== DIRECTIONS ==
Where a line holds the word "Uncheck", copy it from the records.

SOURCE DATA: Begin

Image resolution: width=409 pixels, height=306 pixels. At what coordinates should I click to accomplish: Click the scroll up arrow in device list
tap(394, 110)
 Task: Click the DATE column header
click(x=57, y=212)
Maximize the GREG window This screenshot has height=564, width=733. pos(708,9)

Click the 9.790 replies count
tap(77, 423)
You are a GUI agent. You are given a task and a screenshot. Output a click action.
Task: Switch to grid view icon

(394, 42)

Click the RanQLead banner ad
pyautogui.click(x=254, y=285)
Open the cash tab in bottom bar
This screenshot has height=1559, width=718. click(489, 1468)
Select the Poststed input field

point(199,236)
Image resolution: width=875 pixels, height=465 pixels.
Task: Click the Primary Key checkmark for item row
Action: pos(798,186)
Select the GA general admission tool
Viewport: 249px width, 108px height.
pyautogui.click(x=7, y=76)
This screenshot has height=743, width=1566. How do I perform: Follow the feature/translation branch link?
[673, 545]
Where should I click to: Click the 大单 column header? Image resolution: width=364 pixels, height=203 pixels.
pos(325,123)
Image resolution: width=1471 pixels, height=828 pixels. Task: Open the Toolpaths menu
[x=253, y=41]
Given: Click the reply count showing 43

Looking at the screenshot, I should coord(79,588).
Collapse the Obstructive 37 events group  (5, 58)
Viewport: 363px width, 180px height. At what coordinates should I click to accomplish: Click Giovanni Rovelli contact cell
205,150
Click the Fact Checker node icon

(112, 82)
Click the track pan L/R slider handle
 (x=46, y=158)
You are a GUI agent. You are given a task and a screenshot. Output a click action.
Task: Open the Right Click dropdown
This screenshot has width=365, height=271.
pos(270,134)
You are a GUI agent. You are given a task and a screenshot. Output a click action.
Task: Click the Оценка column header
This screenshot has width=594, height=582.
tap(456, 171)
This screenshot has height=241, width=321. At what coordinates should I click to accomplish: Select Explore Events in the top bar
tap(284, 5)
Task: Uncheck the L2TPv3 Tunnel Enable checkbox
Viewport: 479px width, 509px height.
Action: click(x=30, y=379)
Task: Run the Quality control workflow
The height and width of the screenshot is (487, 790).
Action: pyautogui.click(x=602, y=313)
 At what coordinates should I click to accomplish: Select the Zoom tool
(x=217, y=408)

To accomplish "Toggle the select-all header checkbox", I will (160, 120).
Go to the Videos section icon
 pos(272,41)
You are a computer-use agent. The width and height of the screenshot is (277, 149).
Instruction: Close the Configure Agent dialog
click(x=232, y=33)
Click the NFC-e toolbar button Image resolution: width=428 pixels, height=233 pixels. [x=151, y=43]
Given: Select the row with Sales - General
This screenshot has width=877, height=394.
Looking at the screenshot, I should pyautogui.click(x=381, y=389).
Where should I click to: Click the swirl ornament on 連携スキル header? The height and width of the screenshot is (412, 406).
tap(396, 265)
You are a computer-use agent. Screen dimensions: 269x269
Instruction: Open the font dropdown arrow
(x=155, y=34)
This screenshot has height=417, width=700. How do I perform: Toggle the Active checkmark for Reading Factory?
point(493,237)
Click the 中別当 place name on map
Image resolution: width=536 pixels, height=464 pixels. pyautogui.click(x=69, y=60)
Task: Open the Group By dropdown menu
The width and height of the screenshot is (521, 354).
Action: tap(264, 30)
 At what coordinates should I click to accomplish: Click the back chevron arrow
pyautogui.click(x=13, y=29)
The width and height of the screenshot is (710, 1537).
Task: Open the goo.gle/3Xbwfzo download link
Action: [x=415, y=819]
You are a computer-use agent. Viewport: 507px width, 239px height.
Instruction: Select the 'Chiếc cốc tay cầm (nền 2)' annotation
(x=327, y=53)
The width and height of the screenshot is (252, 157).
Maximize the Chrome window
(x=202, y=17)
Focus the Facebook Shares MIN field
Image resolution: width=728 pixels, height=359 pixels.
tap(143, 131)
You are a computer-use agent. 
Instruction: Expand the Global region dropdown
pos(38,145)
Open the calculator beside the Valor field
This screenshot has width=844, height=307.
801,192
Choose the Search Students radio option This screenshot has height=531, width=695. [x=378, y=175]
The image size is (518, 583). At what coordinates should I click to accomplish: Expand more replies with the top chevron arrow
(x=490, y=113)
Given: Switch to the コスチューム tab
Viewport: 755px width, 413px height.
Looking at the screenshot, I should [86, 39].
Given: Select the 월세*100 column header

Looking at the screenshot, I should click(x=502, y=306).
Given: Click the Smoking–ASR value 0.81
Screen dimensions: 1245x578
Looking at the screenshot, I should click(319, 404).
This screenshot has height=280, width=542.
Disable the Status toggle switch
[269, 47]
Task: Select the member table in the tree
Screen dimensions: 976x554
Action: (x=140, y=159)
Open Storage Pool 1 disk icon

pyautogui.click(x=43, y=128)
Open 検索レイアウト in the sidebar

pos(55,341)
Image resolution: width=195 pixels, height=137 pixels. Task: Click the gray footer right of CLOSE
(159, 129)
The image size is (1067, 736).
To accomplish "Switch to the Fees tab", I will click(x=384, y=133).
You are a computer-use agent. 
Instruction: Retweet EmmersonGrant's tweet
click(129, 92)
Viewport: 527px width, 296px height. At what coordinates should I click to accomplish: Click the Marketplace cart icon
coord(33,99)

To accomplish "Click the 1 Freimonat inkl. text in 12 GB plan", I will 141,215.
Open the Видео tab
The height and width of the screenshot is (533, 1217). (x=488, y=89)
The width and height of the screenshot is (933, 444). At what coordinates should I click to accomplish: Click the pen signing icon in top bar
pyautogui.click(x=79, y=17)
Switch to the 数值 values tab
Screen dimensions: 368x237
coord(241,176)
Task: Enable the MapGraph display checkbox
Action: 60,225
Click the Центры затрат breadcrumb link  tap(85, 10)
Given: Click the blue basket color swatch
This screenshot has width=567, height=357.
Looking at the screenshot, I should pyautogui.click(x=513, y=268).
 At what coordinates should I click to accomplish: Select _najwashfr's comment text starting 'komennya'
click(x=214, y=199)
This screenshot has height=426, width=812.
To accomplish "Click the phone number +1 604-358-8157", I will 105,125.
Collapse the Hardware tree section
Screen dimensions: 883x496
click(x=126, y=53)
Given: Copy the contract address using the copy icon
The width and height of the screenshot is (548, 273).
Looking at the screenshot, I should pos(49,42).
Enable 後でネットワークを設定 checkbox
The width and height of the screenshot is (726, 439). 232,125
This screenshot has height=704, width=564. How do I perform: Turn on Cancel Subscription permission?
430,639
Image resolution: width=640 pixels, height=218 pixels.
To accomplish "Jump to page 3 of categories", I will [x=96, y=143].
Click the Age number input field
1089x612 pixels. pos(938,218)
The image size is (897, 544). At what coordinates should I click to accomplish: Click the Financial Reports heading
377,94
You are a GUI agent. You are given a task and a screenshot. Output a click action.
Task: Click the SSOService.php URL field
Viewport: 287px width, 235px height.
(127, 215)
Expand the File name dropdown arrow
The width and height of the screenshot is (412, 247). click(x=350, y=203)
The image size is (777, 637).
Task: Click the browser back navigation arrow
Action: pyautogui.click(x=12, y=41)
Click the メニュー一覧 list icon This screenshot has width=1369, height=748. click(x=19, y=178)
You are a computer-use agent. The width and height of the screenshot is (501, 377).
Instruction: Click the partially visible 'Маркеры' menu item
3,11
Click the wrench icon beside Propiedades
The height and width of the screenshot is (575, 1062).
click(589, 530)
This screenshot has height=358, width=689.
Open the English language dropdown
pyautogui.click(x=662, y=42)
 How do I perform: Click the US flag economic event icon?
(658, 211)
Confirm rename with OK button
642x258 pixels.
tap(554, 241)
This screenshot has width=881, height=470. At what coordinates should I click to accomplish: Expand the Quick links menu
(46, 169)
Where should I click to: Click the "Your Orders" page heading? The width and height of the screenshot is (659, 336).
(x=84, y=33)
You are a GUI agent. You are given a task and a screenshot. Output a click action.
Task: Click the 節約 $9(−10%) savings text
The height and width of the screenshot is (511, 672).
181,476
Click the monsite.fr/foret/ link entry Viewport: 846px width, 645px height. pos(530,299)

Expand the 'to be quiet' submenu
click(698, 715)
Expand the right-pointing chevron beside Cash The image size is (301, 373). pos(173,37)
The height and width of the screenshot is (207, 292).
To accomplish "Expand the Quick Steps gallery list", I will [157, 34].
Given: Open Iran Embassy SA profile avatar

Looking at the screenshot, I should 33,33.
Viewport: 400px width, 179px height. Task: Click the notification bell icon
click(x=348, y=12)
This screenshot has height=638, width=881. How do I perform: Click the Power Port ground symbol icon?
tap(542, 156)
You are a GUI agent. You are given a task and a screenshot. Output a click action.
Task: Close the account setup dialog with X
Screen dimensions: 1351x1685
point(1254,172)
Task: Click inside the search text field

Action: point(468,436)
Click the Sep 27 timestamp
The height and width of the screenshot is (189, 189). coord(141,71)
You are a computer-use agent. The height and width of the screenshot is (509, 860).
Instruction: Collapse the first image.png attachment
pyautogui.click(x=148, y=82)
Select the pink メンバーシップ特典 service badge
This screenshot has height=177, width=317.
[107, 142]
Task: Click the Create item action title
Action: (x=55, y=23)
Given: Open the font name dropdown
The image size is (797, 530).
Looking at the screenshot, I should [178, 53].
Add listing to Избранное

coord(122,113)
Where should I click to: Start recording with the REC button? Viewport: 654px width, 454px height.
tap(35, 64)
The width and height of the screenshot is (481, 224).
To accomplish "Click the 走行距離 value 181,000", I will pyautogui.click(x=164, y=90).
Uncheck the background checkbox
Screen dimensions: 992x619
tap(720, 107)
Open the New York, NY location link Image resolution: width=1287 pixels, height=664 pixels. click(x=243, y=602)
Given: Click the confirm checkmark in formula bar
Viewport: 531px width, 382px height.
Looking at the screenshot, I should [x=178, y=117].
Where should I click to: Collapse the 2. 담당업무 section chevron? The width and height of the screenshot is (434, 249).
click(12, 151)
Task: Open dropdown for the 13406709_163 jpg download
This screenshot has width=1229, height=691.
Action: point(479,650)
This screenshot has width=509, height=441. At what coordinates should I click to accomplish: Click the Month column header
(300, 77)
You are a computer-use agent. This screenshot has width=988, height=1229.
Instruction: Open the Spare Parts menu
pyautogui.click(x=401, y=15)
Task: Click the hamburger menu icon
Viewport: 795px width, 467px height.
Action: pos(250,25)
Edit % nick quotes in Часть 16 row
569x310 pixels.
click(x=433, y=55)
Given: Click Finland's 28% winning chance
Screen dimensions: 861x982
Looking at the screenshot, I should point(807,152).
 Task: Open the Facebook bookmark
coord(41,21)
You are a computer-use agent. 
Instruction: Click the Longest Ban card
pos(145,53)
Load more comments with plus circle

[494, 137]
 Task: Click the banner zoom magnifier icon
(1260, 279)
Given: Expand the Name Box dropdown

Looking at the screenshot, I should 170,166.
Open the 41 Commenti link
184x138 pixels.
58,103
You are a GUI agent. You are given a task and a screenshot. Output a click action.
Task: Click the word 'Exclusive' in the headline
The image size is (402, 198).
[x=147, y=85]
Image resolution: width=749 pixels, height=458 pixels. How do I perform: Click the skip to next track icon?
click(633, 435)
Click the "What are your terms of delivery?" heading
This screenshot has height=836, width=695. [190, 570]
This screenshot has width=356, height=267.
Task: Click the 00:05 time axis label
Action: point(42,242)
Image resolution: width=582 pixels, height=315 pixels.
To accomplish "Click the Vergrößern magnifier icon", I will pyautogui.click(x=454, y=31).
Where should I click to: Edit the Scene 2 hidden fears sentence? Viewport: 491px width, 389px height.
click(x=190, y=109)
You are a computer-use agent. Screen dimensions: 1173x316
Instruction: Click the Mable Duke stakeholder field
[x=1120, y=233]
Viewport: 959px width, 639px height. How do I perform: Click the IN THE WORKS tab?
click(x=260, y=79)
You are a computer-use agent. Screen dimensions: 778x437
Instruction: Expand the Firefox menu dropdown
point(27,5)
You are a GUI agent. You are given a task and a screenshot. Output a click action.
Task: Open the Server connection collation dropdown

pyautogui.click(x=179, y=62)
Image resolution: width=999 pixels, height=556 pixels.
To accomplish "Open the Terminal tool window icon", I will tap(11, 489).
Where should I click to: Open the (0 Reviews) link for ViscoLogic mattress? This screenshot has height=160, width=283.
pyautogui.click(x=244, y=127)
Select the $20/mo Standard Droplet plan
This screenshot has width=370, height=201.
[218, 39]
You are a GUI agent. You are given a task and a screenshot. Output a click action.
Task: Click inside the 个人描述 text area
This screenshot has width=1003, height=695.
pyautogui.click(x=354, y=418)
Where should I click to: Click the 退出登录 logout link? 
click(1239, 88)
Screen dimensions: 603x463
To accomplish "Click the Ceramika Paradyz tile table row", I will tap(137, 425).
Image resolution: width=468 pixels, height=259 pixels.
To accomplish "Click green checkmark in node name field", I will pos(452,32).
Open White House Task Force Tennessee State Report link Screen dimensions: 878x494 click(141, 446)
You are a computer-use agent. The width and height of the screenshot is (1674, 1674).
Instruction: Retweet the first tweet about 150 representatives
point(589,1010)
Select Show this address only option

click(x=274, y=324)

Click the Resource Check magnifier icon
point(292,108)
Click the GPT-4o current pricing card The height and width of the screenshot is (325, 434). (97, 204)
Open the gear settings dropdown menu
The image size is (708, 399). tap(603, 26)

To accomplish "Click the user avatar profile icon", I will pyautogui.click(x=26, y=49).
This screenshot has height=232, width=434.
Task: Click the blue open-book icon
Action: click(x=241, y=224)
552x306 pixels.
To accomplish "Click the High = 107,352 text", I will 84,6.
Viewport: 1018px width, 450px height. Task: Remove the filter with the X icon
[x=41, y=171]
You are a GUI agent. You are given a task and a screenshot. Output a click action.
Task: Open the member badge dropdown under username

SOURCE DATA: End

== RESPONSE ==
Task: Uncheck the L2TPv3 Tunnel Enable checkbox
Uncheck the background checkbox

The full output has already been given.